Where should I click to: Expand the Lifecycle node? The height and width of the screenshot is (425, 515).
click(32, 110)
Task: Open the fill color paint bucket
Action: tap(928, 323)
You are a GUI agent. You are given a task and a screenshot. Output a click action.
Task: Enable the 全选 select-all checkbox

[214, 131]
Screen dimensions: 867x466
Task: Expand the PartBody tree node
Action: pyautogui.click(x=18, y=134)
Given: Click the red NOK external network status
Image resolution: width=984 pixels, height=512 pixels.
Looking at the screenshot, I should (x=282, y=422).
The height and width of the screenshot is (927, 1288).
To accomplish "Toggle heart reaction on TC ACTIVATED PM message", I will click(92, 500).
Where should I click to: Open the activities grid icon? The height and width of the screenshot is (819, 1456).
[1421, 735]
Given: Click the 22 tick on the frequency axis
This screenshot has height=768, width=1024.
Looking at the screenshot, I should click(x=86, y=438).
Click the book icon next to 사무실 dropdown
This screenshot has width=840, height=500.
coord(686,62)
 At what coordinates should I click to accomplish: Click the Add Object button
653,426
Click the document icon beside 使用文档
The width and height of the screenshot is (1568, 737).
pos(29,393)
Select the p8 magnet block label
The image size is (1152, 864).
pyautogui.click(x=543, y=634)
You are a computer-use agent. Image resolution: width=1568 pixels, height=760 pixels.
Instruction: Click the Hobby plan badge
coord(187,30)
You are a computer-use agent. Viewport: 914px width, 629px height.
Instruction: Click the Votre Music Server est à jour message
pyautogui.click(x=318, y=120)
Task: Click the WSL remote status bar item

-----

Update the lines above by replacing every occurrence of "Instruction" with "Directive" and leaving everything else unchanged.

● **Solution to the exercise**:
Where should I click to: Expand the Lifecycle node? The height and width of the screenshot is (425, 515).
click(32, 110)
Task: Open the fill color paint bucket
Action: tap(928, 323)
You are a GUI agent. You are given a task and a screenshot. Output a click action.
Task: Enable the 全选 select-all checkbox

[214, 131]
Screen dimensions: 867x466
Task: Expand the PartBody tree node
Action: pyautogui.click(x=18, y=134)
Given: Click the red NOK external network status
Image resolution: width=984 pixels, height=512 pixels.
Looking at the screenshot, I should (x=282, y=422).
The height and width of the screenshot is (927, 1288).
To accomplish "Toggle heart reaction on TC ACTIVATED PM message", I will click(92, 500).
Where should I click to: Open the activities grid icon? The height and width of the screenshot is (819, 1456).
[1421, 735]
Given: Click the 22 tick on the frequency axis
This screenshot has height=768, width=1024.
Looking at the screenshot, I should click(x=86, y=438).
Click the book icon next to 사무실 dropdown
This screenshot has width=840, height=500.
coord(686,62)
 At what coordinates should I click to accomplish: Click the Add Object button
653,426
Click the document icon beside 使用文档
The width and height of the screenshot is (1568, 737).
pos(29,393)
Select the p8 magnet block label
The image size is (1152, 864).
pyautogui.click(x=543, y=634)
You are a computer-use agent. Image resolution: width=1568 pixels, height=760 pixels.
Directive: Click the Hobby plan badge
coord(187,30)
You are a computer-use agent. Viewport: 914px width, 629px height.
Directive: Click the Votre Music Server est à jour message
pyautogui.click(x=318, y=120)
Task: Click the WSL remote status bar item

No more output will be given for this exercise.